Browne v. Dunn Not Violated Where It is “Obvious That The Cross‑Examiner Intends To Impeach The Witness’s Testimony”
Today reasons for judgment were published by the BC Court of Appeal upholding a trial decision finding a motorist in breach of his insurance coverage due to impairment. In doing so the Court outlined limitations on the successful use of the Rule in Browne v. Dunn.
The rule in Browne v. Dunn generally requires that if counsel is going to challenge the credibility of a witness by calling contradictory evidence, the witness must be given the chance to address the contradictory evidence in cross‑examination while he or she is testifying.
In today’s case (Hamman v. ICBC) the Appellant caused personal injuries and property damage in a motor vehicle collision. ICBC denied coverage arguing he was impaired. Following the collision various evidence was gathered documenting the appellants possible impairment. At trial ICBC relied on the evidence of a Sgt. who “made observations of the appellant consistent with impairment“. The notes of this Sgt. were shared with the appellant prior to trial.

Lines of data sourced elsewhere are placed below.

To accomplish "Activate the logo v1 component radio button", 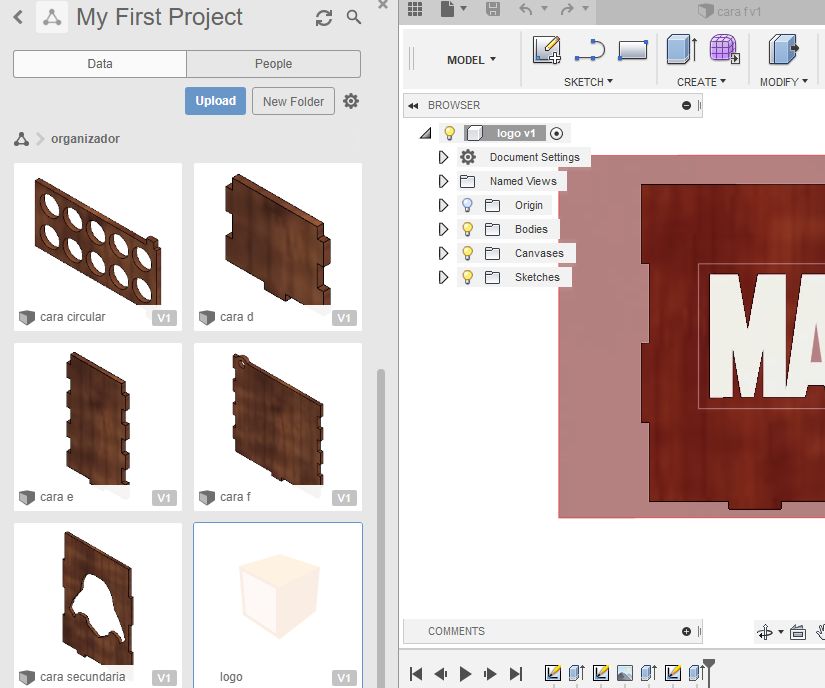I will (557, 133).
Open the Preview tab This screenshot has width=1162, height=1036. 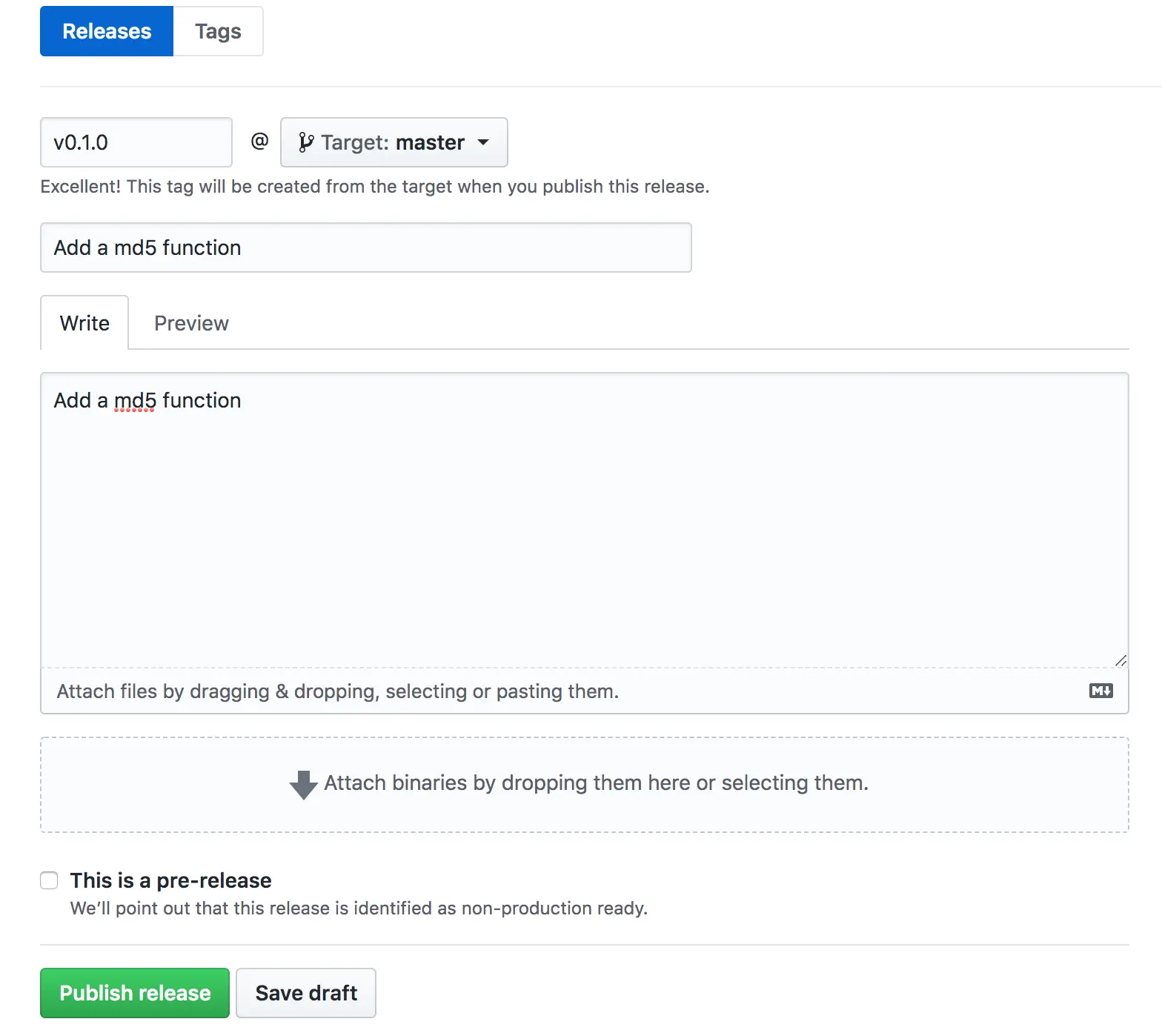point(191,323)
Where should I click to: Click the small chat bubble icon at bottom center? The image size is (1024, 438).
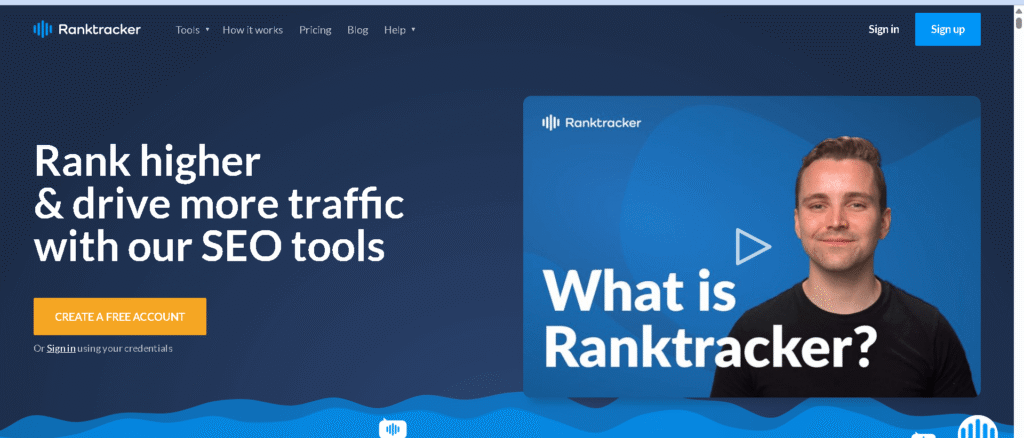point(393,429)
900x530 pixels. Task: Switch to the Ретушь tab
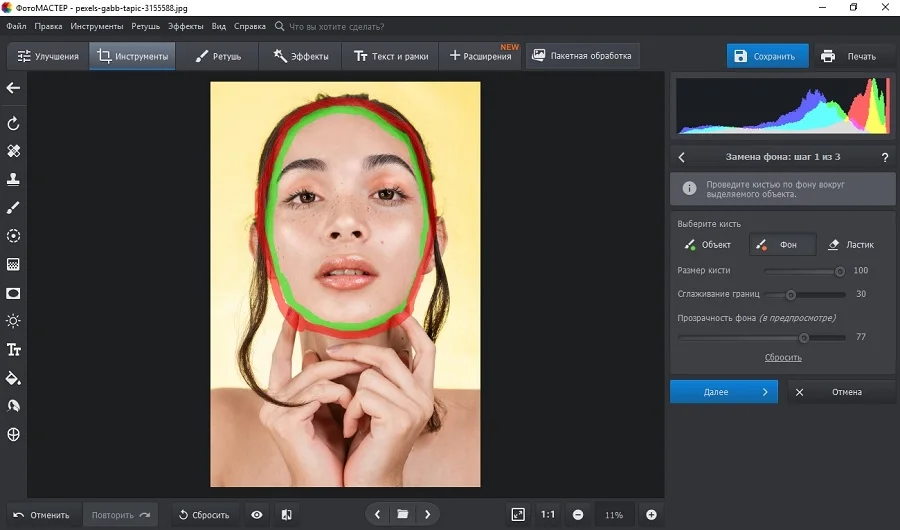(218, 56)
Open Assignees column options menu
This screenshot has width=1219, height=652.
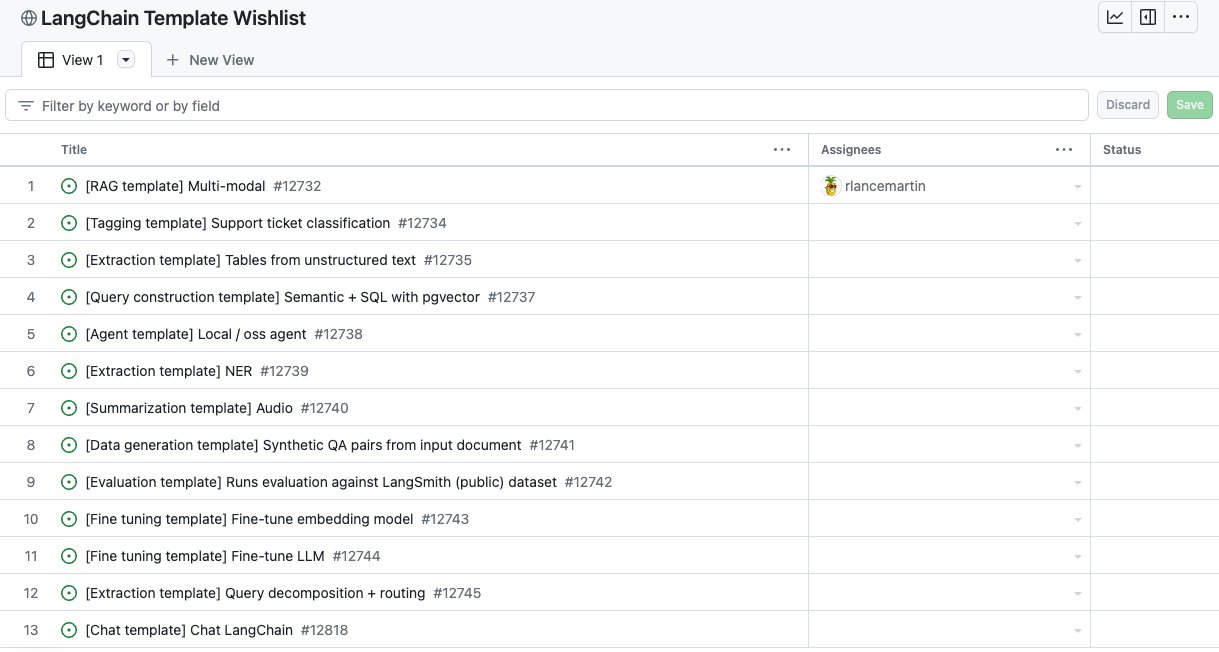click(x=1064, y=149)
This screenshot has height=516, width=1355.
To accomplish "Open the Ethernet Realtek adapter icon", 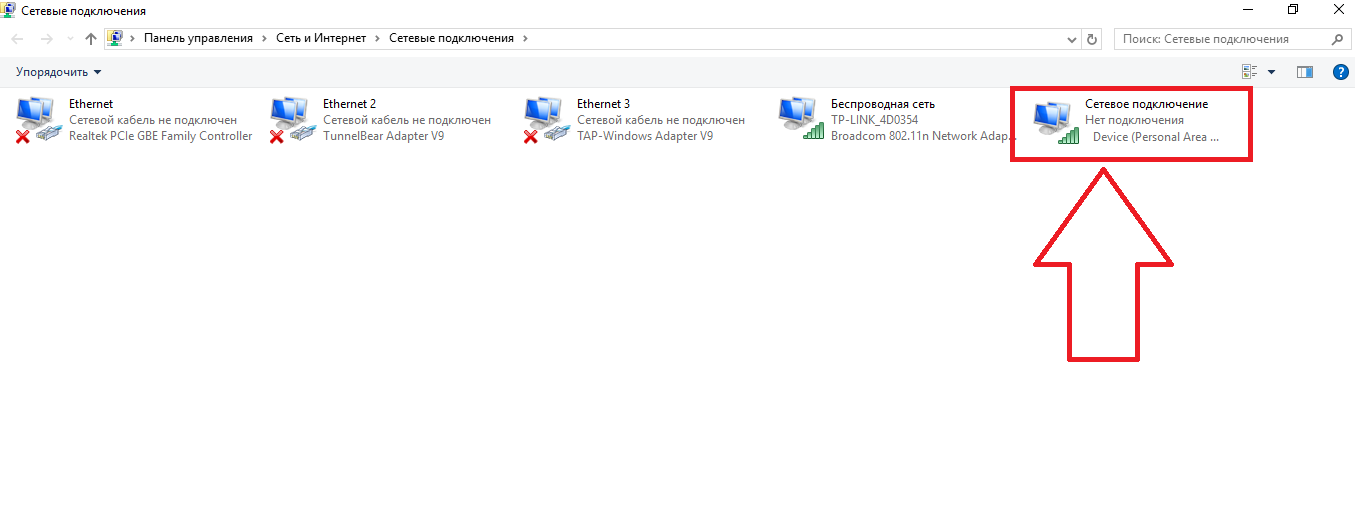I will [37, 120].
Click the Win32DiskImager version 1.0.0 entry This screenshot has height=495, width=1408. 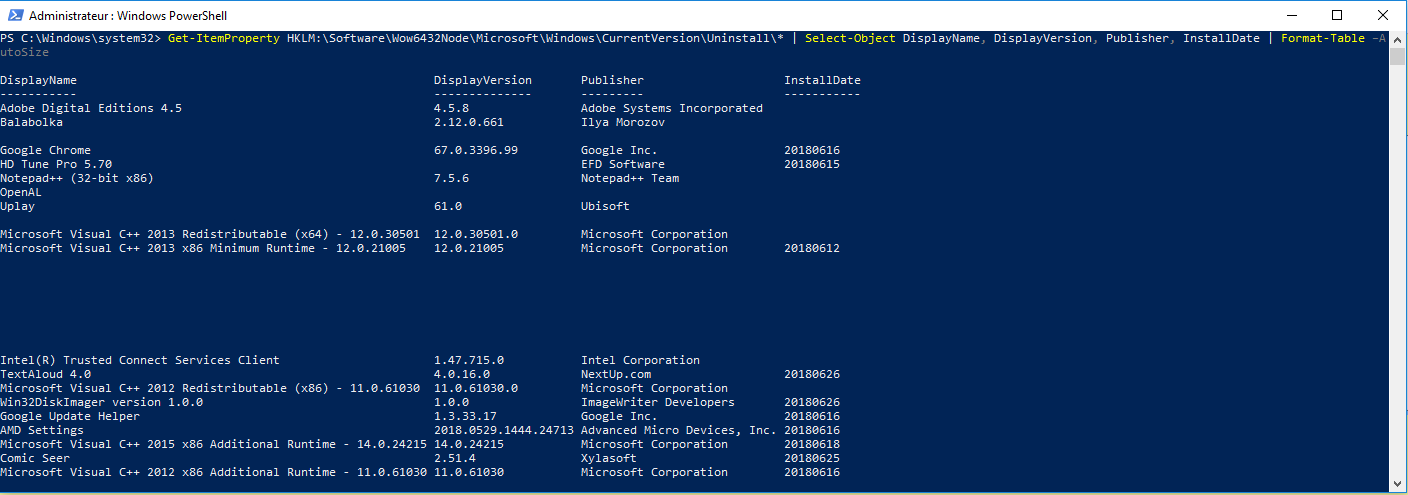101,402
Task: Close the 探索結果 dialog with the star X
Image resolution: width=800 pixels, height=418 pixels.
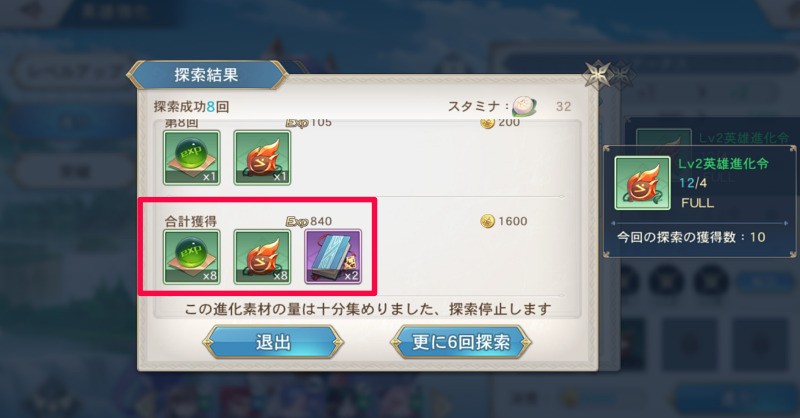Action: [599, 76]
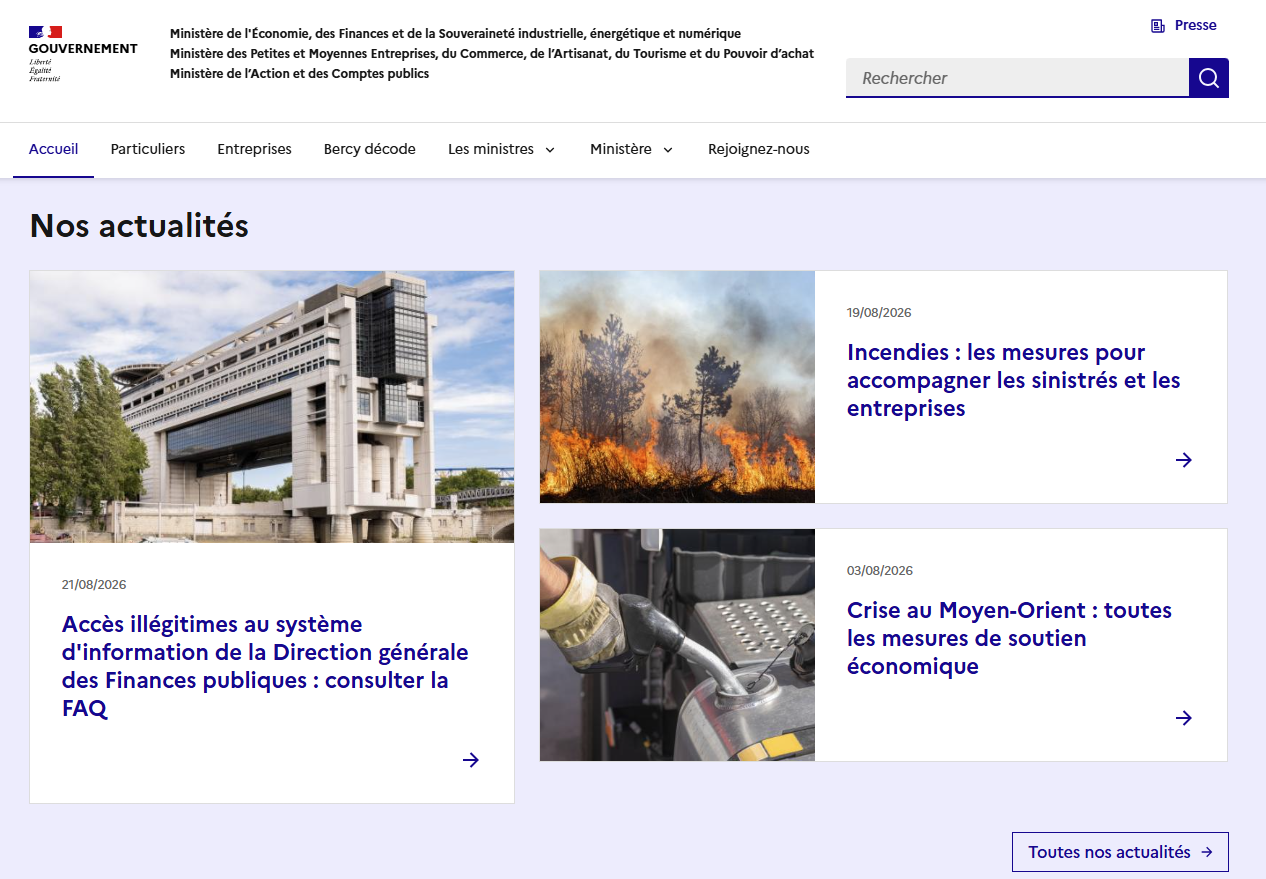Click the arrow on the Accès illégitimes card
The width and height of the screenshot is (1266, 879).
pyautogui.click(x=471, y=760)
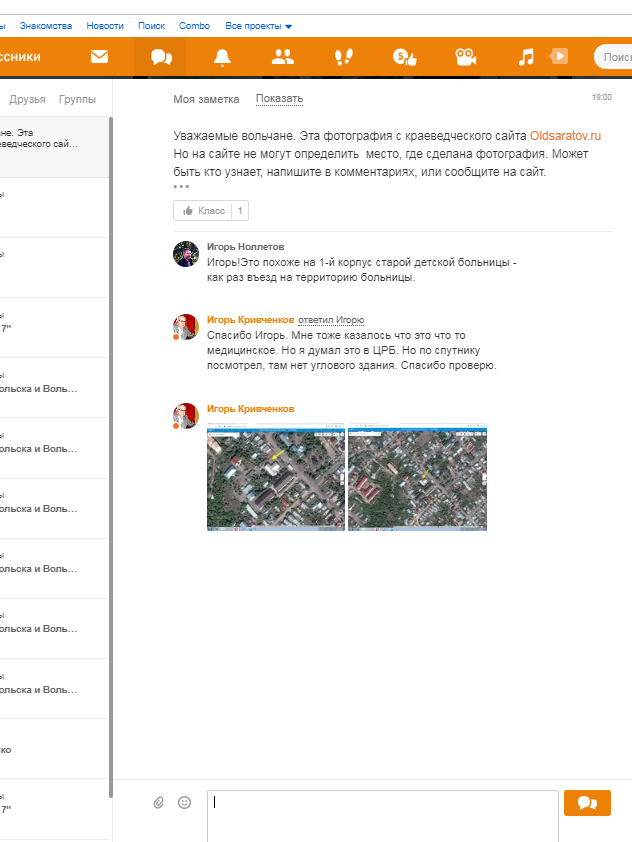
Task: Open the discussions chat bubbles icon
Action: [160, 57]
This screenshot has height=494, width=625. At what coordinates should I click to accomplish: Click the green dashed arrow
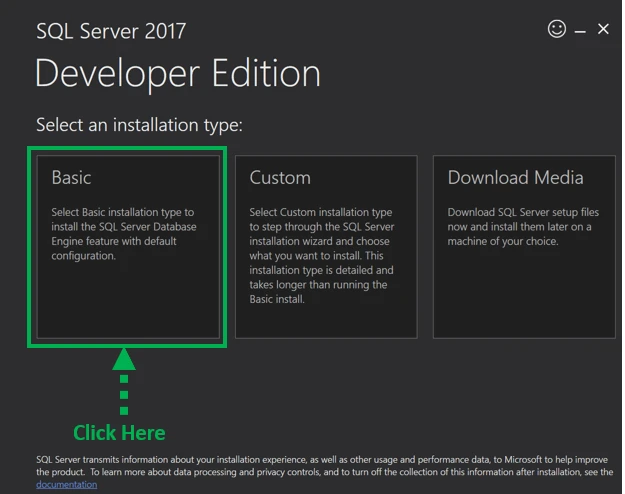124,385
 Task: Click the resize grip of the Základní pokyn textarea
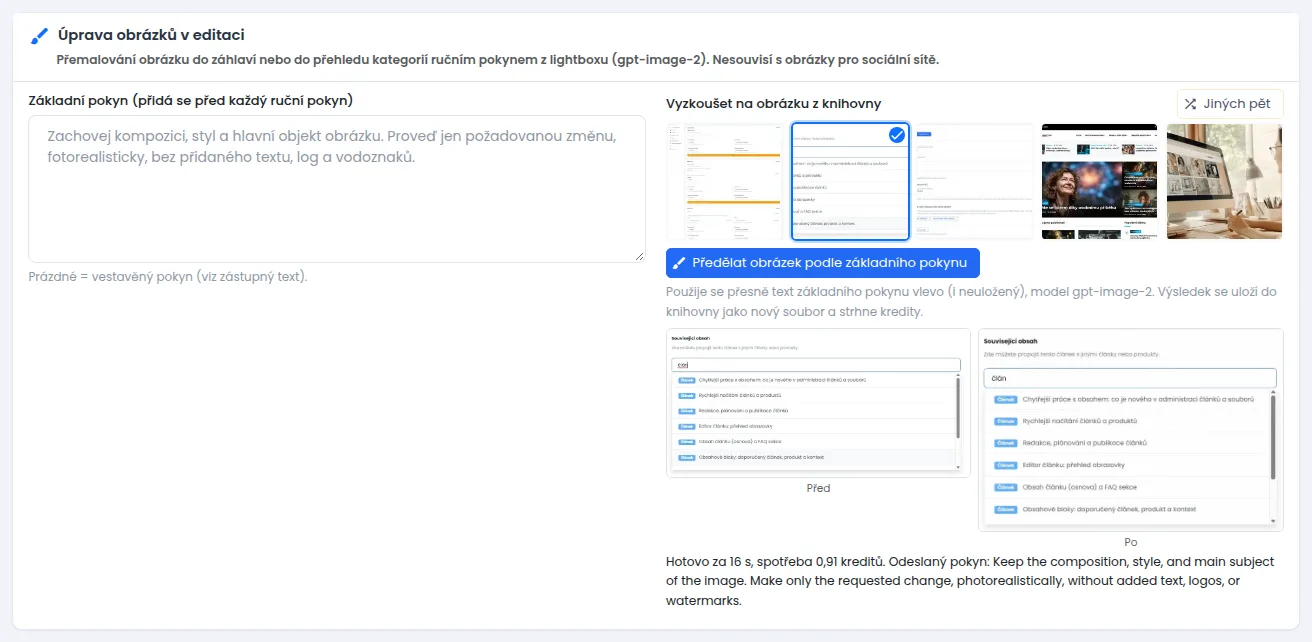tap(640, 257)
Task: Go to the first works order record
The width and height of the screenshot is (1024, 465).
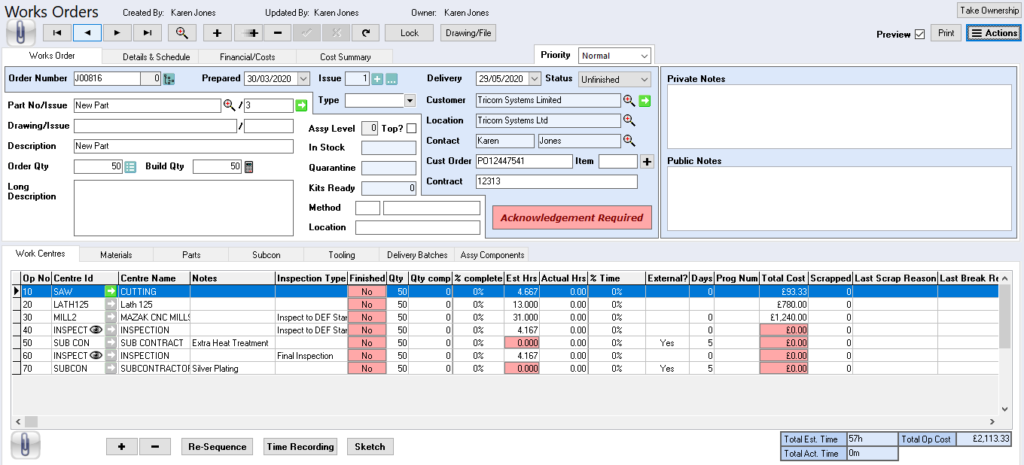Action: point(59,33)
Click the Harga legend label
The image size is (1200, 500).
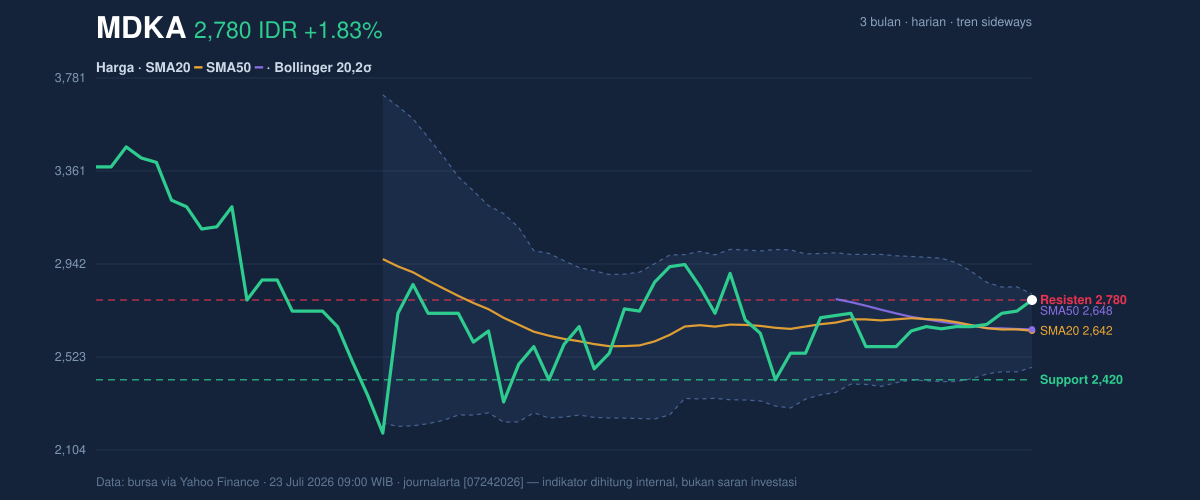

During the course of trial the appellant testified and in cross examination the Sgt.’s observations were not put to him for comment. He argued this violated the rule in Browne v. Dunn. The BC Court of Appeal disagreed noting in some cases it is so obvious that testimony impeachment is in play that the rule is not violated. In reaching this conclusion the court provided the following reasons:
 The rule in Browne v. Dunn seeks to preserve trial fairness and fairness to witnesses. It generally requires that if counsel is going to challenge the credibility of a witness by calling contradictory evidence, the witness must be given the chance to address the contradictory evidence in cross‑examination while he or she is in the witness box: R. v. Henderson (1999), 134 C.C.C. (3d) 131 at 141 (Ont. C.A.).
 Whether the rule in Browne v. Dunn applies is a question of law, reviewable on a standard of correctness: Drydgen at para. 22. But deference is owed to the factual findings underpinning the trial judge’s conclusion on whether or not the rule is engaged: R. v. Lyttle, 2004 SCC 5 at para. 65; Quansah at para. 90; R. v. Giroux (2006), 207 C.C.C. (3d) 512 at para. 49 (Ont. C.A.), leave to appeal ref’d  S.C.C.A. No. 211.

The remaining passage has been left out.